She gulps, as the past-present rushes back. On stage Benedick cries: "By this hand, I love thee!"
"Use it for my love some other way than swearing by it," spits Beatrice, fighting to escape his grip. They struggle together, as Benedick makes up his mind; as Clara fights to catch her breath. A great weight has settled on her chest.
"Enough!" shouts Benedick. "I am engaged."
She stares at the Doctor, seemingly entirely engrossed in the unfolding drama below. She has no idea if what has just passed between them was planned or not; if he was merely drawing the parallel in the privacy of his own head, or deliberately brushed her fingers to show her his thoughts on the matter. The audience erupts into applause around them as the lovers take their exit; their roar matching the rush of blood in her ears.
Afterwards, the merry crowd spills out into the fair surrounding the theatre; roaring bonfires fighting back against the chill of the January evening. Roast meats and pastries are on offer to tempt the appetite, as tumblers, jugglers and pick-pockets jostle past in a giddy whirl.
"Are you okay?" he asks, taking her hand to lead her down the river path. "You're very quiet."
"Yeah," she lies, still shaken to her core, "Just, you know, processing. It was very good."

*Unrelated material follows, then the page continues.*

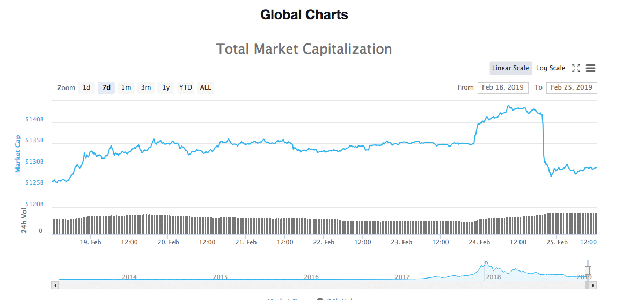Toggle fullscreen chart view icon

pos(576,68)
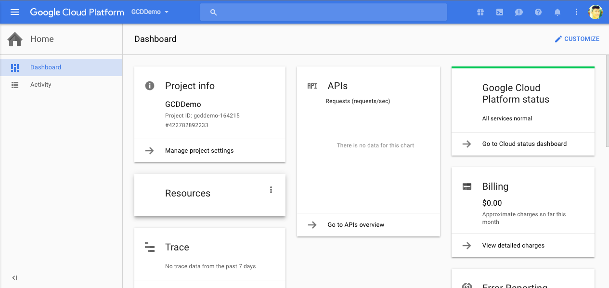Show notifications bell
This screenshot has width=609, height=288.
pyautogui.click(x=557, y=12)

"Well, I'm glad you think so." His fingers are still folded around hers, swinging her hand gently back and forth in his good mood. "It's always been one of my favourites."
"I'll bet," she says, trying to cast off the heaviness still weighing on her heart. "You're a regular Benedick, after all."
"What do you mean by that?"
"Grumpy," she says, starting to grin, "Full of his own self-importance? Not the most… self-aware of heroes, shall we say?"
He draws back from her a little, taking in her teasing smile, and raising an impressive eyebrow. "Why, my dear Lady Disdain!" he returns, with a mock bow.
Funny, she adds to herself, as they continue to walk down the South Bank. Brave. Loyal. He fetches her a pie, taking the edge off the gnawing hunger of several missed meals, as he lists places they could go to dinner proper throughout the Universe.
She lets him pick, and one short hop in the TARDIS later they are predictably somewhere she could never have imagined. They land in lush gardens, walking past a long queue of people winding towards the doors of a shining metal structure. They are still wearing their seventeenth century finery. She doesn't feel out of place, given the astonishing costumes of the queueing patrons. They draw stares nonetheless, but only because they are blithely ignoring the line. She hopes he has a solution for this.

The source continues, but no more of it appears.